With support from ONR's Basic Research Challenge program—which funds basic research in new areas not already covered by other programs— the Jet Noise Reduction project is a long-term effort. Jointly funded with NASA, ONR is awarding grants and contracts to eight teams—six academic institutions and two commercial companies—to develop noise-reduction technologies, as well as measurement and prediction tools and noise source models to dampen the noisy jet plumes that emanate from naval aircraft.
Awards totaling more than $4 million were given to teams at Brigham Young University, California Institute of Technology, Cascade Technologies, Innovative Technology Applications Co., University of Illinois, University of Mississippi, Pennsylvania State University and Virginia Tech.
The intensity of sound perceived by humans is measured in decibels. For example, a person whispering is 20 decibels and a lawn mower is 90 decibels.
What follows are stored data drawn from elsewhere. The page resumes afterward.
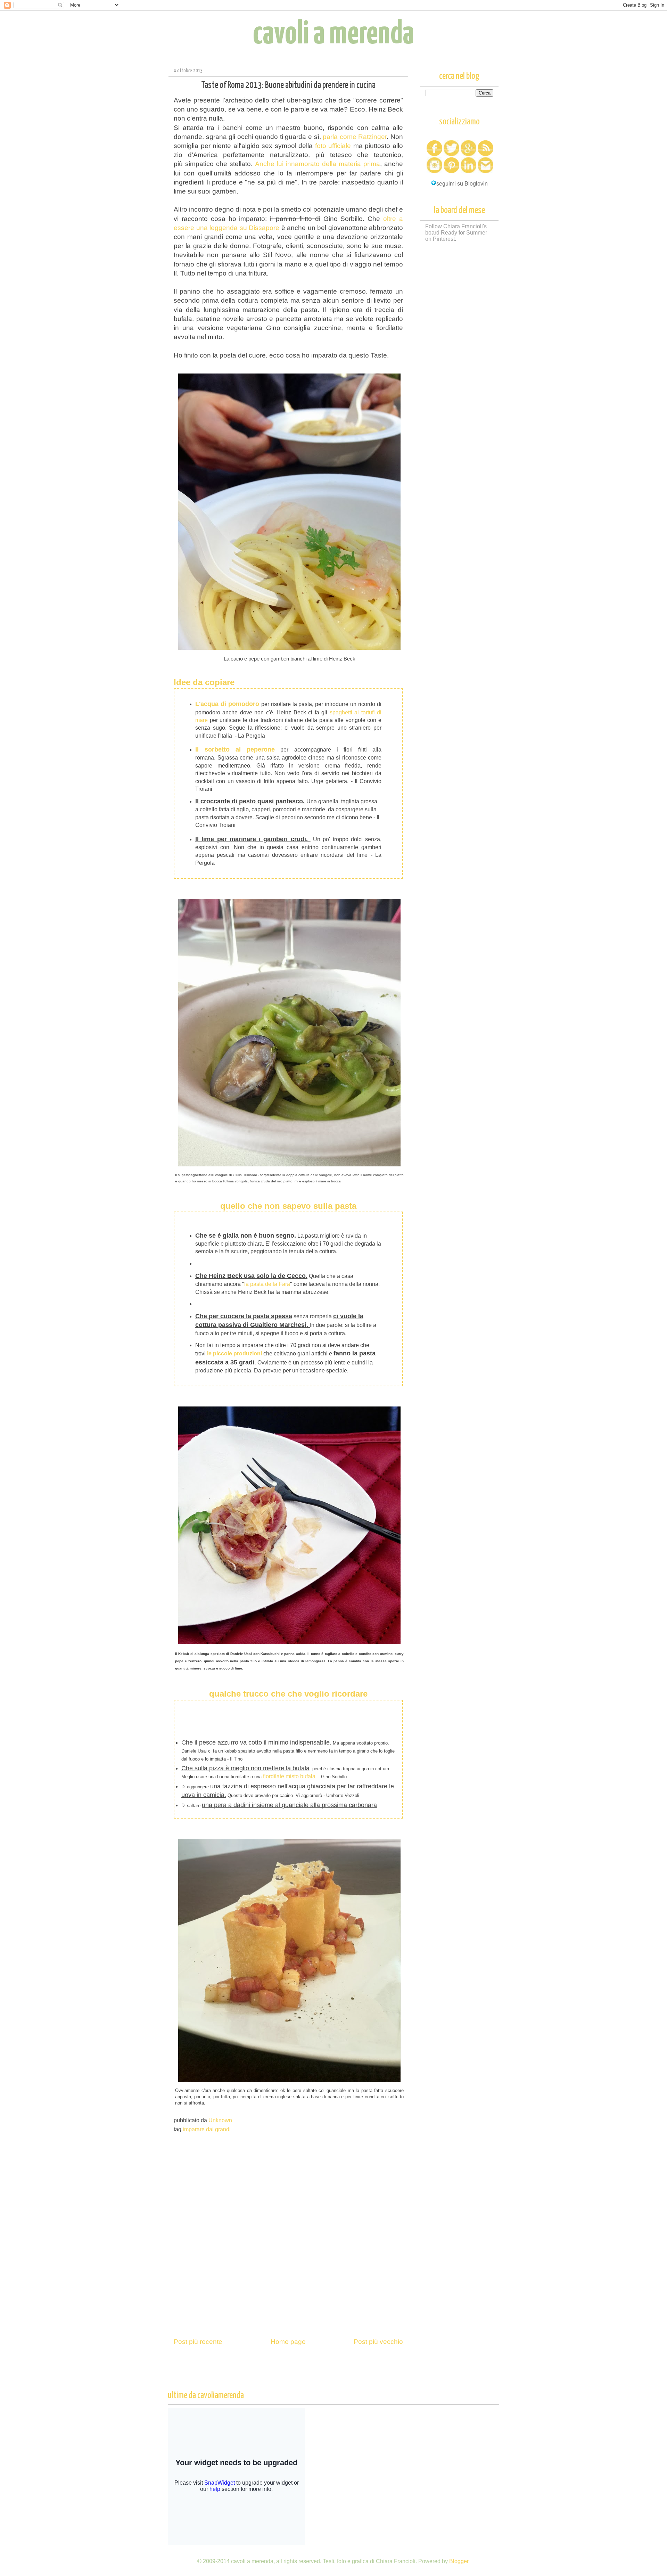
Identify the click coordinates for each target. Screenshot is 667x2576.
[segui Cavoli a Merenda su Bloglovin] (433, 184)
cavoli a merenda (333, 34)
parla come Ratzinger (355, 136)
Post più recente (198, 2341)
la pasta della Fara (267, 1284)
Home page (288, 2341)
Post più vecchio (378, 2341)
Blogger (458, 2561)
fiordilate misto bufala (289, 1776)
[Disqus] (288, 2232)
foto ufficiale (333, 145)
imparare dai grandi (207, 2129)
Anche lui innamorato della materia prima (317, 163)
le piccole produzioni (234, 1353)
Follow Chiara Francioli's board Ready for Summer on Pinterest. (456, 232)
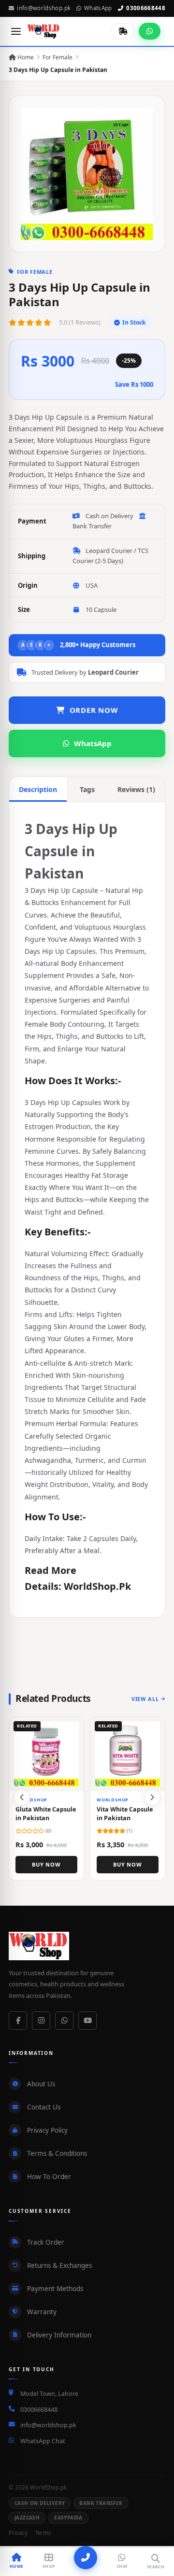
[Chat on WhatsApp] (149, 31)
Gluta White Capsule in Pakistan (45, 1813)
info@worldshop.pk (44, 8)
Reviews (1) (136, 789)
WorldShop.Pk (97, 1586)
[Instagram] (41, 2020)
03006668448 (145, 8)
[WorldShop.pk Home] (43, 31)
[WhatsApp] (64, 2020)
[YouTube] (87, 2020)
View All (145, 1698)
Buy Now (46, 1864)
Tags (87, 789)
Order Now (94, 710)
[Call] (85, 2557)
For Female (57, 57)
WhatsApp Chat (42, 2441)
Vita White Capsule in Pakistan (125, 1813)
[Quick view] (72, 1728)
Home (25, 57)
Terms (43, 2532)
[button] (152, 1797)
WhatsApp (98, 8)
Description (38, 789)
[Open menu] (16, 31)
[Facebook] (18, 2020)
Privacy (18, 2532)
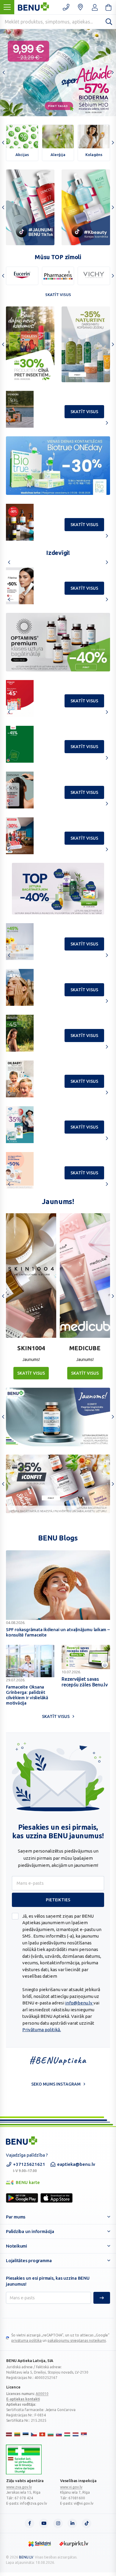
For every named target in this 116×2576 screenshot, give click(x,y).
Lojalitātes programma (28, 2260)
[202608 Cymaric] (86, 344)
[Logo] (24, 2459)
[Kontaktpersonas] (66, 7)
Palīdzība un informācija (30, 2231)
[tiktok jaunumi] (30, 207)
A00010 (42, 2394)
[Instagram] (58, 2523)
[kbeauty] (86, 207)
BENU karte (23, 2183)
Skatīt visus (58, 294)
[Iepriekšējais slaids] (3, 72)
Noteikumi (16, 2245)
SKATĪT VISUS (31, 1373)
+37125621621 (29, 2167)
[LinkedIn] (72, 2523)
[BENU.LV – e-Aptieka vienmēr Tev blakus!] (21, 2140)
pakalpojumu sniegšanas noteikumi (77, 2340)
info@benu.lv (79, 2002)
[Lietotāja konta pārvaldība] (80, 7)
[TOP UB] (58, 889)
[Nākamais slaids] (112, 72)
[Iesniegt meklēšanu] (109, 21)
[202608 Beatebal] (58, 465)
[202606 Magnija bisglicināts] (58, 1417)
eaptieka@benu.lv (76, 2164)
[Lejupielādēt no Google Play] (22, 2198)
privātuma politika (26, 2340)
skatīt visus (84, 411)
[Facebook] (29, 2523)
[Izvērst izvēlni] (7, 7)
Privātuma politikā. (41, 2029)
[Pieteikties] (101, 2298)
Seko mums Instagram (56, 2084)
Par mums (15, 2216)
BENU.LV (26, 2557)
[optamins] (58, 1484)
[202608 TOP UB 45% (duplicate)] (58, 642)
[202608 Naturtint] (30, 344)
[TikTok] (86, 2523)
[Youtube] (43, 2523)
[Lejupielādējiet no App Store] (56, 2198)
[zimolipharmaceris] (58, 276)
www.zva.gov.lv (19, 2487)
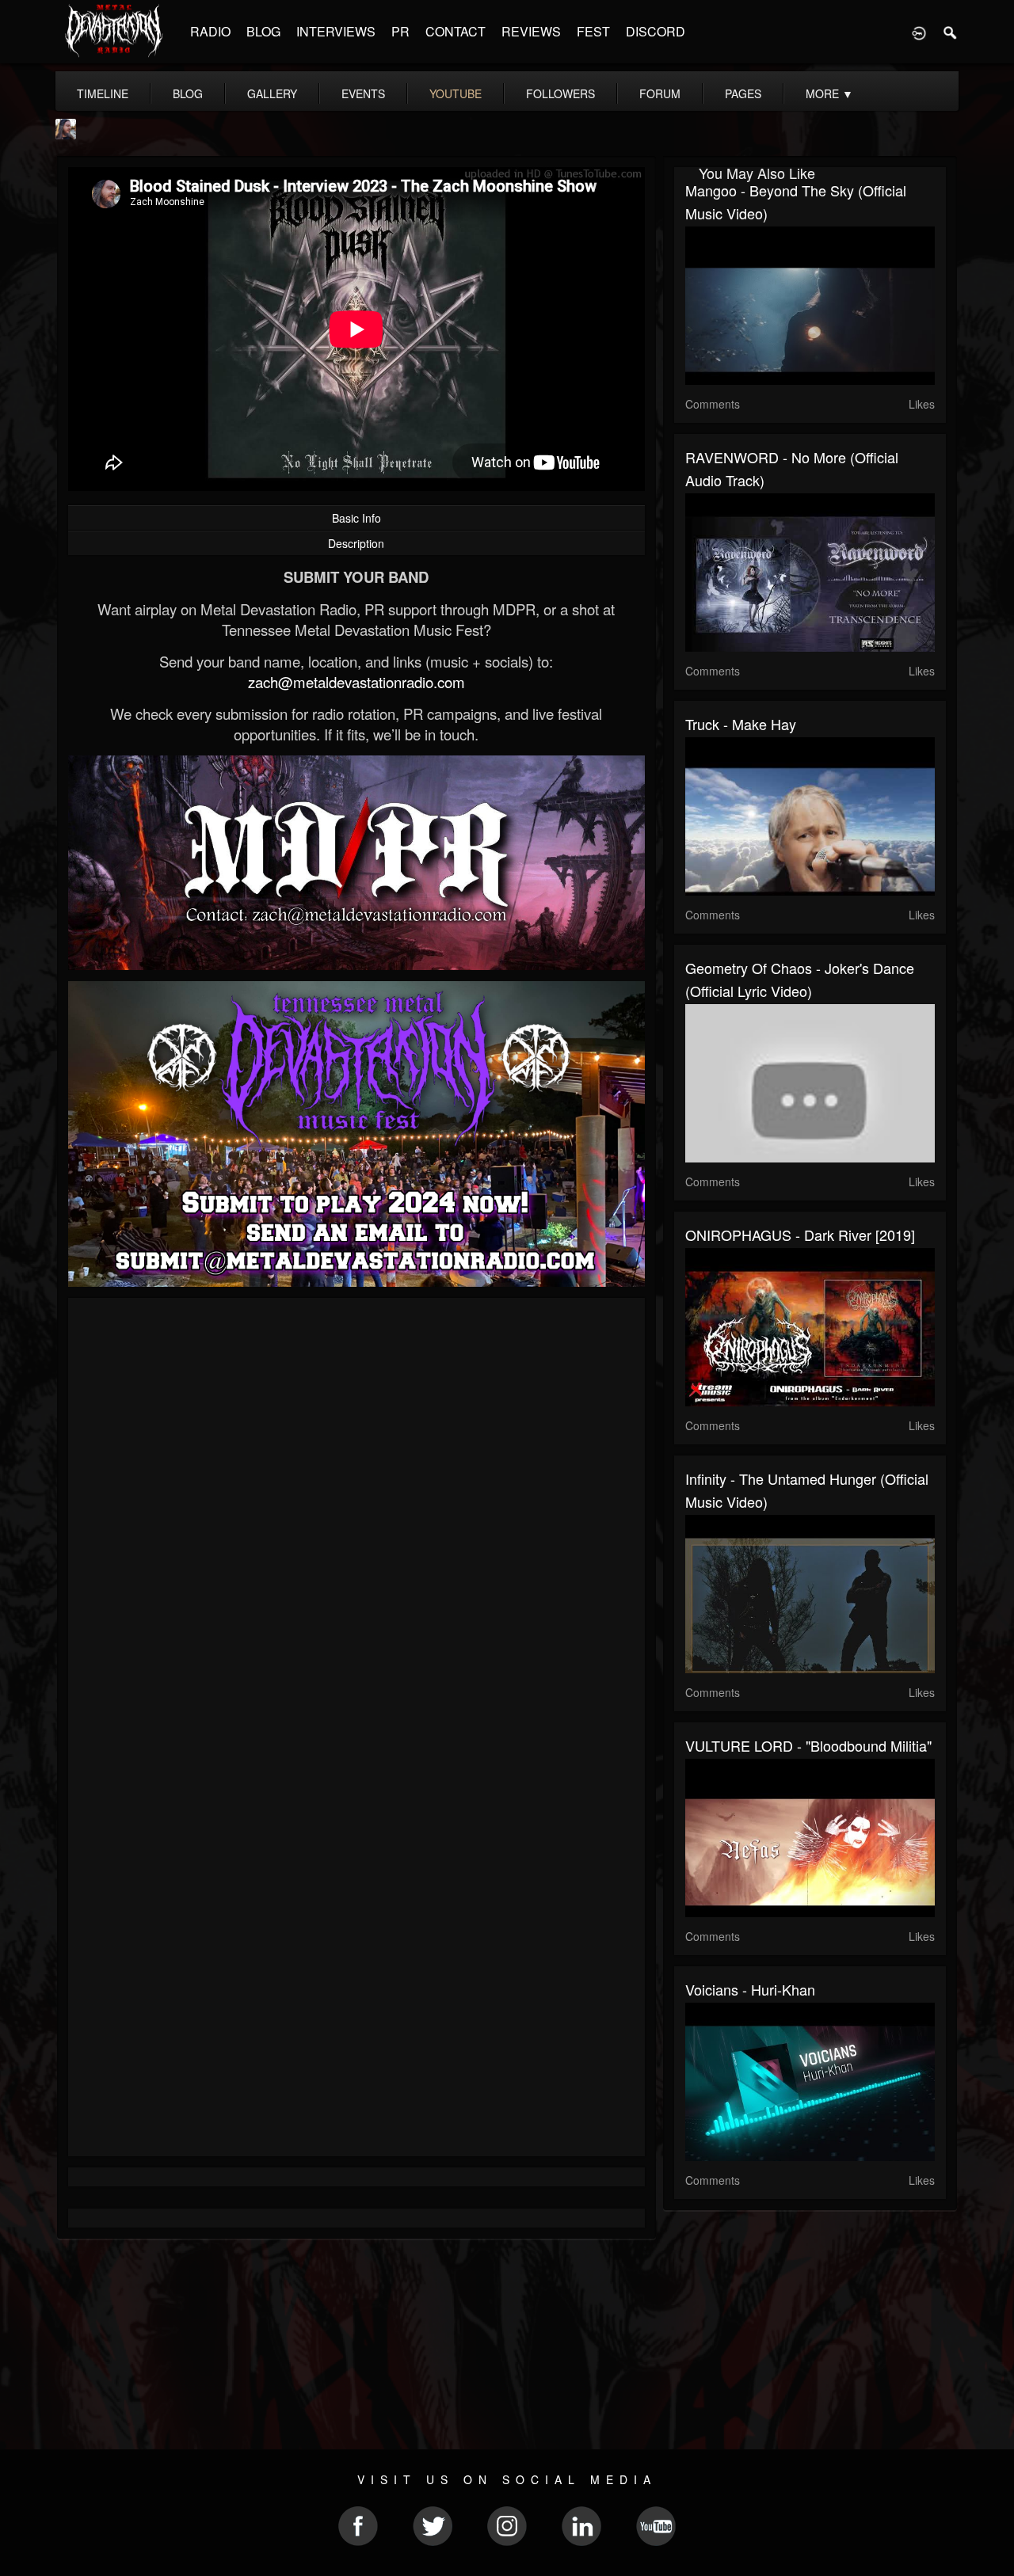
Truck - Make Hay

Factories are required to institute a hearing protection program once noise levels reach 85 decibels. Shipboard aviation surpasses those limits. Jet noise from tactical aircraft can reach 150 decibels on the flight line, where Sailors and Marines prepare fighters and other aircraft for launching.
The research and tools produced by the eight teams in this project will help to create new approaches to noise-mitigation technology aimed at reducing levels of jet exhaust noise that, when combined with hearing protection, will result in safer noise environments for Sailors and Marines. In addition, the lower jet exhaust noise levels will aid in reducing noise complaints reported in communities near military bases.